François Pinault’s 26-year-old grandson has replaced Pinault on the board of Christie’s, reports Bloomberg. It has been taken as evidence of succession planning on the part of the 87-year-old Pinault, who founded Artémis, the investment company that acquired Christie’s in 1998. Pinault’s grandson, François Louis Nicolas Pinault, is a French national and is listed on a company filing as a ‘product marketing manager’. He is the eldest son of François-Henri Pinault, the CEO of Kering, the luxury goods company that owns brands such as Gucci and Saint Laurent, and which is also owned by Artémis. Two of François-Henri’s siblings sit on the supervisory board at Artémis, which has assets worth around $40bn. François Pinault himself is worth an estimated $32bn, and since handing the reins of Artémis to François-Henri in 2003 has intensified his drive to collect art, opening three major museums between 2005 and 2016: the Palazzo Grassi and the Punta della Dogana in Venice, and the Bourse de Commerce in Paris.

The Italian architect and designer Gaetano Pesce has died at the age of 84. He was best known for his bold use of colour and innovative approach to form, which found its most playful expression in the many household objects he infused with wit and imagination. A prominent figure in Italy’s Radical Design movement, he rejected modernism’s emphasis on functionality, preferring expressive, even figurative forms. One of the objects he is best remembered for is the ‘feminist armchair’ he designed in 1968, which, with its curvaceous form and accompanying foot-rest, went on to be given nicknames including ‘La Mamma’ and ‘Big Mama’. (‘It’s an image of a prisoner,’ Pesce said. ‘Women suffer because of the prejudice of men. The chair was supposed to talk about this problem.’) Never afraid to bring politics into the domestic sphere, he found right angles ‘dehumanising’, even refusing to exhibit at the Aspen Art Museum in Colorado in 2022 because of the wooden grid that covers the building. Pesce also created performance art and designed buildings around the world, including a crimson office block covered in plants in Osaka, Japan and a vibrant holiday home covered in tiles that resemble fish scales in Bahia, Brazil.

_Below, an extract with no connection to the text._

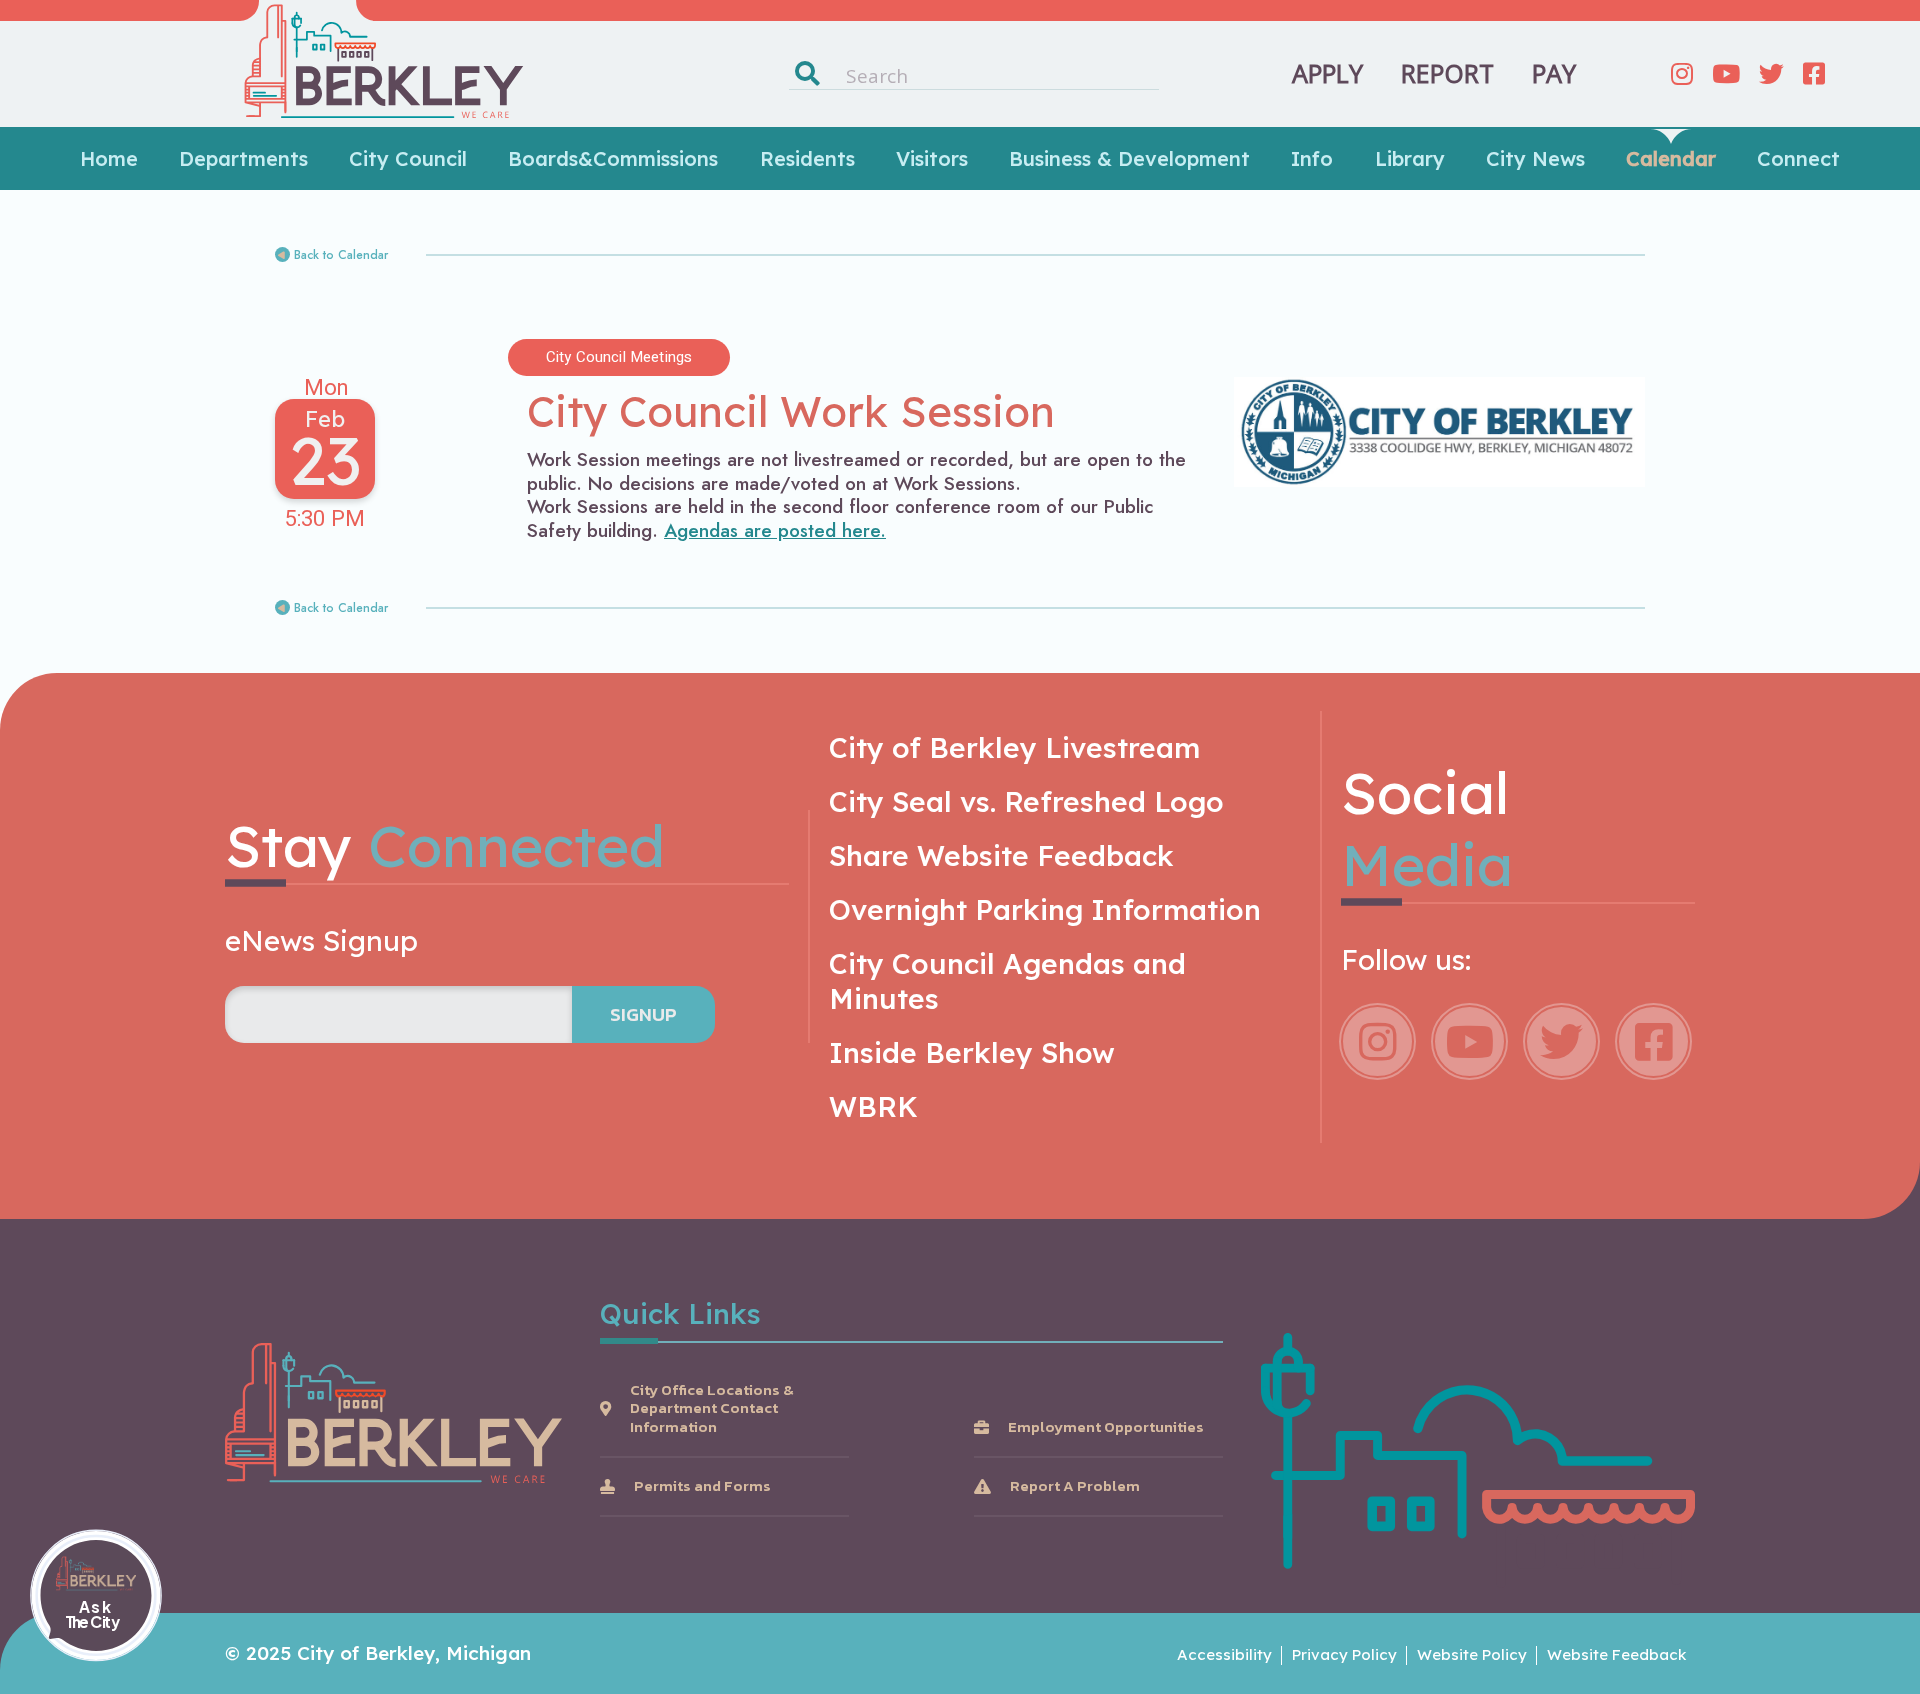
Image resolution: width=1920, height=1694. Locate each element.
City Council (408, 158)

Campaigners have called for the British Museum to be investigated by regulators over a claim that the institution has been overly secretive about 11 Ethiopian tabots in its collection. The wood and stone altar tablets, which were looted by British soldiers in 1868 following the Battle of Maqdala, are considered too sacred to be seen by anyone except for Ethiopian clergy: they can never be exhibited, studied, copied or photographed. In 2019, Ethiopia’s culture minister, Hirut Kassaw, requested the return of the tabots in an informal discussion with Hartwig Fischer, the director of the museum at the time. The advocacy group Returning Heritage, a non-profit organisation that gathers information about contested cultural artefacts and restitution claims, has submitted a complaint to the Information Commissioner’s Office (ICO) that the museum’s response to its freedom of information request, made in August 2023, did not disclose key details of trustee meetings regarding the tabots. Though the British Museum Act 1963 forbids the sale, exchange, dispersal or disposal of its collection, there is a legal exemption for objects judged ‘unfit to be retained’. Returning Heritage believe that the tabots fit this exemption category. The group have said that its ‘aim is to understand why the Trustees appear to (falsely) believe they cannot lawfully remove the tabots from the Museum’s collection’. Proposals by the museum for the management of the tabots were sent to Returning Heritage in 2022 but with such heavy redactions as to be almost unreadable. The ICO has confirmed the complaint is eligible for investigation.